Coppelius 2016 (Foto: Isabelle Hannemann bs!)

»Schön kühl hier drinnen.. Ändert sich noch«, spricht es im andächtig wartenden Theater. Es tritt auf der Herr der Maden und gibt den wartenden coppelianischen Gästen Morgensterns »Lüsterfest« zum Besten.

Coppelius 2016 (Foto: Isabelle Hannemann bs!)

»Was cymbelt gell? Was flüstert sacht?
Das ist das Fest des Wüstlings!
Die Pracht der Nacht ist jach entfacht!« [2]

Auftritt Coppelius. Jedes Konzert dieser Band ist ein Gedicht. Es erklingt zum ersten Akt der Tanz der Zuckerfee. Butler Bastille erleuchtet das Haus und es kommt wie’s kommen muss, schnell machen die besaiteten und flötenden Wüstlinge der Stille den Garaus. Coppelius sehe, wer kann, denn die Erlauchten haben eine Schaffenspause angekündigt.

»Die Tugend stirbt, das Laster lacht!
Das ist das Fest des Wüstlings!«

 (Zu flüstern) [2]

Amphy 2016 (Foto: Isabelle Hannemann bs!)

Das Amphi Festival 2016, es feierte 30 Jahre Suicide Commando, 25 Jahre Project Pitchfork, 20 Jahre L’Âme Immortelle. Wir können hier nicht auf alle Highlights eingehen, zumal – diese Kritik sei gewährt – die Wege zwischen den Bühnen sowie Parallelkonzerte zur Auslassung zwingen, wollen aber unbedingt anregen, dieses feine Festival zu pflegen.

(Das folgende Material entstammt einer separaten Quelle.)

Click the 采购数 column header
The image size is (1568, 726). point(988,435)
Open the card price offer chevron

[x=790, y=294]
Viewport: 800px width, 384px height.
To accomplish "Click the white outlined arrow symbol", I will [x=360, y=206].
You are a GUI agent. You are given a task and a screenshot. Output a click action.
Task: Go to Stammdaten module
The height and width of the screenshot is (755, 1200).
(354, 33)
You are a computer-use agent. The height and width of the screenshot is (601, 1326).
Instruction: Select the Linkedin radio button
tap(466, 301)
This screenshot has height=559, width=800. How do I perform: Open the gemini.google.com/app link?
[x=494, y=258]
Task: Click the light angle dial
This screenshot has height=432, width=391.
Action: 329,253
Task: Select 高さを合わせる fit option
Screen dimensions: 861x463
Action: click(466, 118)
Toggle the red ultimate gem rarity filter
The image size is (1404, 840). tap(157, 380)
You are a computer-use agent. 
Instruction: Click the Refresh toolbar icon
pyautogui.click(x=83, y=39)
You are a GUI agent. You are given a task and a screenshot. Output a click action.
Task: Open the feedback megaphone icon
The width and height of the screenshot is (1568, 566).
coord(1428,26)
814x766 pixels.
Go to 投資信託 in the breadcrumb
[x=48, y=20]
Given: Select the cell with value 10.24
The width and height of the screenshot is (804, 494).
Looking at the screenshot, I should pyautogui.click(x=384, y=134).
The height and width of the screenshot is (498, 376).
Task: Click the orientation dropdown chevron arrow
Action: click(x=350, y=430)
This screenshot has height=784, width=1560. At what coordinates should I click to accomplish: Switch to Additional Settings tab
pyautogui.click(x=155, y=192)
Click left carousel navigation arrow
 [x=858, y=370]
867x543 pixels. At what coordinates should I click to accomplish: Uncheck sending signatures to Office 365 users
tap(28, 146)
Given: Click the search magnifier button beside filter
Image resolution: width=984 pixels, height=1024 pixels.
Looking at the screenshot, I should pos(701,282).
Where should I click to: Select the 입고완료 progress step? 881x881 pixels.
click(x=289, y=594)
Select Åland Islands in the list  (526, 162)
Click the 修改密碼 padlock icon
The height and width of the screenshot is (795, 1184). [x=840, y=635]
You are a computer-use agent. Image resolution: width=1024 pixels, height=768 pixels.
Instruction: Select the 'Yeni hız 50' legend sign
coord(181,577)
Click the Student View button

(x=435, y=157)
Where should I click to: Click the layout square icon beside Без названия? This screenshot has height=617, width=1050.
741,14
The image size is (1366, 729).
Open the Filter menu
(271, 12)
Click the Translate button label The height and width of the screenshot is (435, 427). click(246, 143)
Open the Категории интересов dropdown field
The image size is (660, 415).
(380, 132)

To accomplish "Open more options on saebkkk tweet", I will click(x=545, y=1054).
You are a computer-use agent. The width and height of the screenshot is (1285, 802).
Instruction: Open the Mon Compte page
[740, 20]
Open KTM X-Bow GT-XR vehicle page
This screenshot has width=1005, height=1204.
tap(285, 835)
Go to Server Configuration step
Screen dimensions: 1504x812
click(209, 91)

Der Tanzbrunnen leuchtet, wenn er schwarz überschwemmt wird in zahlreichen (Klang-) Farben.

Weitere Konzertfotos vom Amphi Festival in unserer Galerie:

Links:

Aesthetic Perfection 2016 (Foto: Isabelle Hannemann bs!)

www.megaherz.de
www.stahlzeit.com
www.ewigheim.de
www.facebook.com/lebanonhanover
www.tarjaturunen.com
www.aesthetic-perfection.net
www.blutengel.de
www.tuesn.de
www.suicidecommando.be
www.solarfake.de
www.project-pitchfork.eu
www.lai-music.com

www.amphi-festival.de

Nachtrag. Auch wenn wir sie hier nicht eigens ausführen, Peter HeppnerCovenant waren so energetisch – und ein absoluter Gewinn für’s Line Up – wie der gewohnt blutig skurrile Augenschmaus von Ost+Front. Daniel Schulz, der Unzucht Serientäter, strahlend und seine Kettenhunde vor allem laut, während mensch bei Mantus eher den Eindruck hatte, die Band verstecke sich auf der viel zu großen Bühne, in langen Melodien,…

 

[0] R.M. Rilke, Duineser Elegien (1922)

[1] Die Theater Stage macht es indes unmöglich zu sehen, zu atmen oder sich zu bewegen. Kaum auszudenken, was passiert, wenn hier jemand die Orientierung oder das Bewusstsein verliert. Ein schwülheißer Brutkasten für Panik.